# Motorhome speed limits on French roads



## friscan (May 1, 2005)

Can anyone help on providing info or where I can get the info on the exact speed limits for motohomes over 3500kgs on French Roads. Its our first trip over the channel and there seems to be a lot of 'grey' areas between motorhome classifications. Also I hear stories of these French policemen literally popping out from behind anywhere!. Thanks


----------



## Drummer (May 9, 2005)

I have no idea but always ask the police their name.
If its, Chief Insp.

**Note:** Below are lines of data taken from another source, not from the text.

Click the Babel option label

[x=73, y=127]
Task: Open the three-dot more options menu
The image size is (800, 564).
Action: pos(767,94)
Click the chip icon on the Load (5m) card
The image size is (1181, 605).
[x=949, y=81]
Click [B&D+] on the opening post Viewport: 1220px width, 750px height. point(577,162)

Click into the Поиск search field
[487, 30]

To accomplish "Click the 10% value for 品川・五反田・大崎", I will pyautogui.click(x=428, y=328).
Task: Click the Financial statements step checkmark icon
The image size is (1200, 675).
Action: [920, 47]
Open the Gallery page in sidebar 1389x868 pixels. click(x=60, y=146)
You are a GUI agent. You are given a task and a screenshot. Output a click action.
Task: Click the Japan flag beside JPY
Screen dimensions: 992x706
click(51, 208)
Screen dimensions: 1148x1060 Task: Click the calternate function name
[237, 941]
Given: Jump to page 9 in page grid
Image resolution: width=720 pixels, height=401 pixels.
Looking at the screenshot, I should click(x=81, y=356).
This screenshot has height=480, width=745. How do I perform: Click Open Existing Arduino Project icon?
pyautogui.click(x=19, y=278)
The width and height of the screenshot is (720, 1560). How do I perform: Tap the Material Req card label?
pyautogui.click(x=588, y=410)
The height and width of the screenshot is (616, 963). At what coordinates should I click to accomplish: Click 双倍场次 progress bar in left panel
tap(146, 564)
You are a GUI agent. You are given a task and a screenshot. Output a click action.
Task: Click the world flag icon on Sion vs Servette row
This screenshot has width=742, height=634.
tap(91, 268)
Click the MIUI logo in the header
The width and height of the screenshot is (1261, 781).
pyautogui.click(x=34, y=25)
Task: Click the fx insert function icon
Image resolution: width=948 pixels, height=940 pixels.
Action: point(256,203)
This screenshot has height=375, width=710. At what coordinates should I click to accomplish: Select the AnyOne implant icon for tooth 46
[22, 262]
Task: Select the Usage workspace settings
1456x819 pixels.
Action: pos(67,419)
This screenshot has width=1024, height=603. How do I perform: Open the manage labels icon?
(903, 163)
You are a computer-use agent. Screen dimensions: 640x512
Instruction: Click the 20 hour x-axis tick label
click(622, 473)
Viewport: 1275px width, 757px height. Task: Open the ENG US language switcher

Jacques Clouseau, :lol: your in deep sh*t!


----------



## Hymer634 (May 9, 2005)

Take a look at :

http://dufour.ber.free.fr/route/

Alan


----------



## ralph-dot (May 10, 2005)

The last three years on holiday touring in France, I have not seen a police car on the motorways or main routes and very few in the towns.

Ralph


----------



## 88934 (May 10, 2005)

And don't forget in France that speed limits change if it's raining? 

Likewise, if the driver of the vehicle has held a full license for less than 2 years, then they are restricted to the same lesser speeds as imposed when raining.


----------



## 89122 (May 14, 2005)

Will this do

More than 3500kg	
FRANCE
Ordinary----Motorway
Road 
KPH ----- KPH 
90 ----- 110 

MPH ----- MPH
56 ----- 69


Borowed from another site

Eddie


----------